This browser is not fully supported by Historic England. Please update your browser to the latest version so that you get the best from our website.

What was life like for Victorian children?  Did it get any better?

This photograph shows a mining memorial in Yorkshire. On the 4th of July 1838 26 children were drowned when the Huskar Pit (mine) flooded. The report on the accident highlighted the conditions in which children worked in mines. The public outcry that followed caused the government to stop boys under 10, and all girls, from working underground.

Memorial to victims of the Huskar Pit mining disaster, in which 26 chiildren drowned on the 4th July 1838.
Memorial to victims of the Huskar Pit mining disaster, in which 26 chiildren drowned on the 4th July 1838. © Crown copyright. Historic England Archive. Ref: AA93/01061

Teaching idea

Look at the photograph of the mining memorial. On 4 July 1838 26 children were drowned when the Huskar Pit (mine) in South Yorkshire flooded. Ask pupils to read the list of names and write them down in order of their age - oldest to youngest.

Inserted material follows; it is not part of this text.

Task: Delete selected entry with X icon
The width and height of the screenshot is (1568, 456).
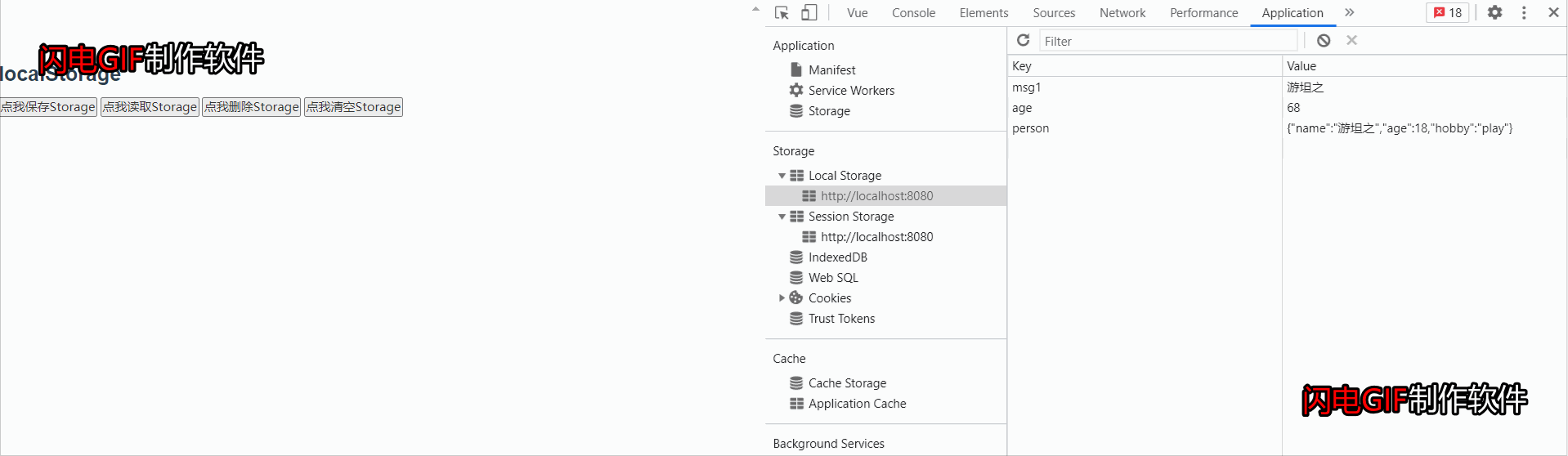Action: [x=1351, y=40]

Use this list to start a discussion about being a child during Victorian times. Also point out that the "Females are deposited in the Graves at the feet of the Males", ask what this might tell us about Victorian society? Then using the list below look at the different laws that were passed during the reign of Queen Victoria and how these affected the lives of Victorian children. Pupils could summarise their thoughts/findings in a short piece of writing.

Learning aims and outcomes

  • Suggest what life was like for children living in the past
  • Present information showing knowledge and an appreciation of the Victorian period
  • Make comparisons between lifestyles today and in the past
  • Produce a simple narrative to illustrate what they know about the work done by Victorian children

Prior knowledge

  • A concept of when the Victorian period was would be helpful

Extended learning and useful links

Was this page helpful?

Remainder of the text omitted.